Hope that answers your question.

1MileCrash
#4
Mar31-14, 01:23 AM
1MileCrash's Avatar
P: 1,304
Is empty set part of every set?

The empty set is an actual element of the power set.
The empty set is also a subset of the power set.
The empty set is not an actual element of d.
The empty set is a subset of d.

The intersection considers elements of both sets, so the empty set is not an element of the intersection. But, the empty set is a subset of the intersection.

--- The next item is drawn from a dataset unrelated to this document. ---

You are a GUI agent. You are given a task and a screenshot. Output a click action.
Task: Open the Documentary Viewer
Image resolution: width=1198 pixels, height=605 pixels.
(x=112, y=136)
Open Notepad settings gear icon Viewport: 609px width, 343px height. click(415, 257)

The fact that the empty set is an element of the power set means that in addition to the empty set being a subset of the power set, the "set of the empty set" is also a subset of the power set, but this is not true for d. This is the difference.
Stephen Tashi
#5
Mar31-14, 10:12 AM
Sci Advisor
P: 3,314
When speaking about sets, it's tempting to use phrases that don't have precise definitions like "is a part of" and "is contained in" or "contains". This question is a good example of why the more specific phrases "is a subset of" and "is an element of" are needed.